# RV Windows, screen and awning



## 88927 (May 10, 2005)

Hi all
I am looking for the locking handle and metal strip that goes on RV sliding windows, anyone know where to get these things? Also looking for a screen door, that goes over the coach entrance door, as the one on our Rockwood is missing. Also any ideas where we can buy an awning (about 4.5 mtr) as again ours is missing... Would like to get maybe used but good because of cost, but in saying that we don't know how much a new one would be.

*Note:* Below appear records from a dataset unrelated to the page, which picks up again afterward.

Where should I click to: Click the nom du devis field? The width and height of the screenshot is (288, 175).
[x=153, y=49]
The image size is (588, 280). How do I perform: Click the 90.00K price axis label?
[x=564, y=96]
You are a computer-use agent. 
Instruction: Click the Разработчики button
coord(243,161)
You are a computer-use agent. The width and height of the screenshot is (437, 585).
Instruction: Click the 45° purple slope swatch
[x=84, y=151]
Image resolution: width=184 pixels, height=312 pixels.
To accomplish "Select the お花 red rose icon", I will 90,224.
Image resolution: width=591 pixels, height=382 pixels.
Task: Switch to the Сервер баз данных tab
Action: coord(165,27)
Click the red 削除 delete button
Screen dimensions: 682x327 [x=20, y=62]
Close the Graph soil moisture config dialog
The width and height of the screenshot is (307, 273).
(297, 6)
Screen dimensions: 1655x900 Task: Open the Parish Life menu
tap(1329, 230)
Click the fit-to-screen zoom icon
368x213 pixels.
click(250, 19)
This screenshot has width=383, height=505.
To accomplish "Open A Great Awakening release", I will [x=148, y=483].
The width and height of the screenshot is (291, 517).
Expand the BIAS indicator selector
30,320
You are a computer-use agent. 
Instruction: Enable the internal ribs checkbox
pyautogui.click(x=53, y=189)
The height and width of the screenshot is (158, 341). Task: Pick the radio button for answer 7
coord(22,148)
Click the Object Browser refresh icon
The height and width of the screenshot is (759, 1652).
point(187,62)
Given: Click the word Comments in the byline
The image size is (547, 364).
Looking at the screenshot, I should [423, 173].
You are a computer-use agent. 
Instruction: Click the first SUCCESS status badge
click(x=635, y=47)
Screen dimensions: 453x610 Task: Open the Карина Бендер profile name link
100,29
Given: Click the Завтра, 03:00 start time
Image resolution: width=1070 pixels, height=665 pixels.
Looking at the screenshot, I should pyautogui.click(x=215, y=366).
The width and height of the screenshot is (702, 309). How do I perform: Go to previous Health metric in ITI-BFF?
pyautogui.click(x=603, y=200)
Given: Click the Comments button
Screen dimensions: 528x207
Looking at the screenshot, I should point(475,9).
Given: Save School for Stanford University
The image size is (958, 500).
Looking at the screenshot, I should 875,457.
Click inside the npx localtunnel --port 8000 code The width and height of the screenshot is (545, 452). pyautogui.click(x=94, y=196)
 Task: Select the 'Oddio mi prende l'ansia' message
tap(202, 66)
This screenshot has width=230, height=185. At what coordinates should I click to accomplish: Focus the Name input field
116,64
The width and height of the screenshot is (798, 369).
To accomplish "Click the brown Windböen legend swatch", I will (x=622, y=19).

Is it better to buy an American type awning or a european one?
many thanks
Keith


----------



## zaskar (Jun 6, 2005)

Try ABP accessories (www.american-motorhomes.co.uk-----or is it .com?)
They're very good, if not exactly cheap and Paul Rees who owns it is quite a helpfull chap. Ordered me a new awning from the States when a gale destroyed mine and he was happy to spend time on the phone explaining tips for fitting. Finished the call with 'if you need any more advise when you come to fit, please dont hesitate to call'.
Can't say fairer than that can you?


----------



## 88927 (May 10, 2005)

Thanks zaskar
I looked on the website and it seems they have everything I don't need and none of what I do!!!!
I'll try and get around to calling and asking them.
Many thanks again
Keith


----------



## johnsandywhite (May 9, 2005)

Hi *kands*. Perhaps the only source for those items will be from the US. That is where they would be sourced from in the first place. Try > Camping World < or > RV Catalogue < or do a search. There are lot's around. :wink:


----------